§ EXERCISE AIM:
Leaving the pictures aside, return all of the data below exactly.

(Screenshot grounding data)
━━━━

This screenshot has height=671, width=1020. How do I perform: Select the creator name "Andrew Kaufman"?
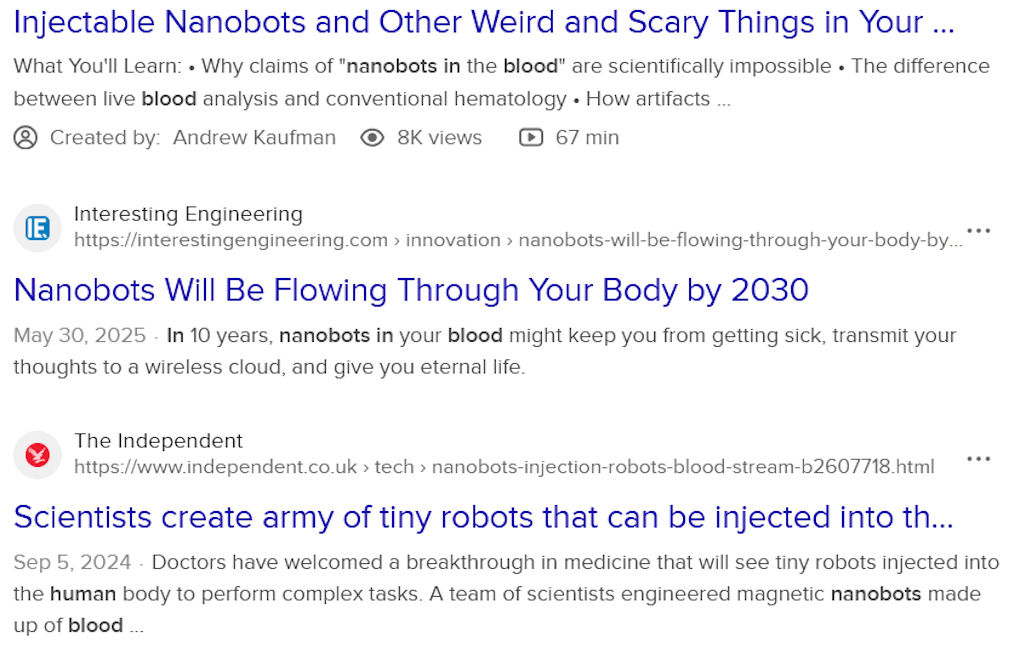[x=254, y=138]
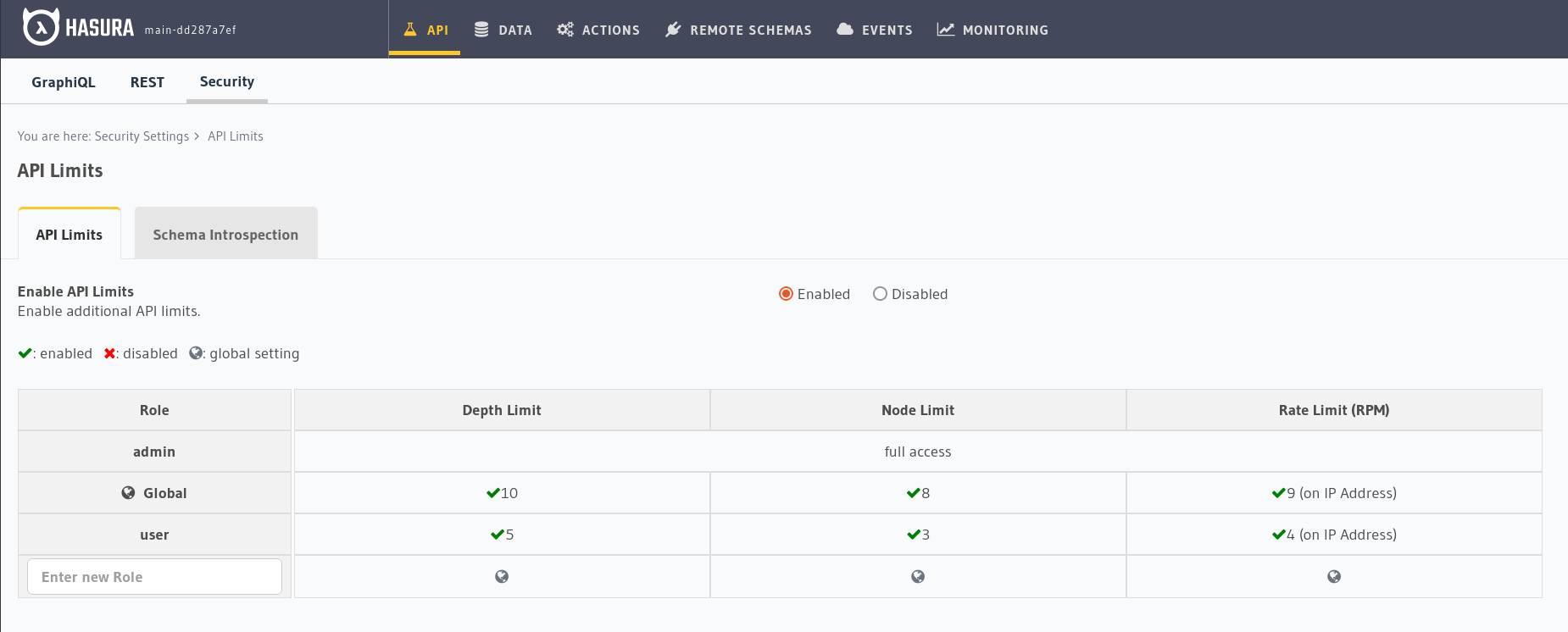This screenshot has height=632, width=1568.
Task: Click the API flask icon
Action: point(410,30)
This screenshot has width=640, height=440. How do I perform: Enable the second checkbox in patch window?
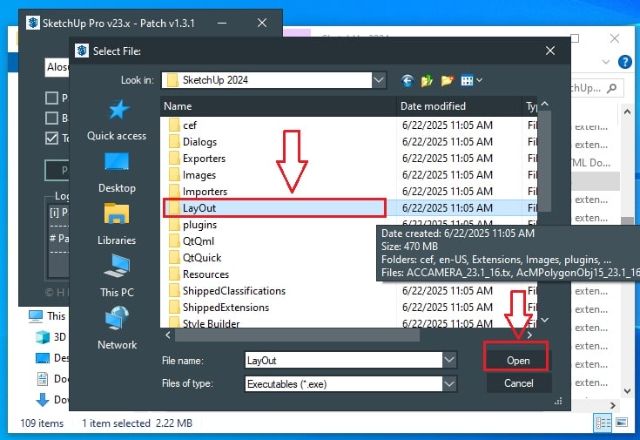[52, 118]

━━━━

§ TASK RESULT:
This screenshot has height=671, width=1020. How do I perform: Select the creator name "Andrew Kaufman"?
[x=254, y=138]
This screenshot has height=632, width=1568.
Task: Click the API flask icon
Action: point(410,30)
This screenshot has width=640, height=440. How do I perform: Enable the second checkbox in patch window?
[52, 118]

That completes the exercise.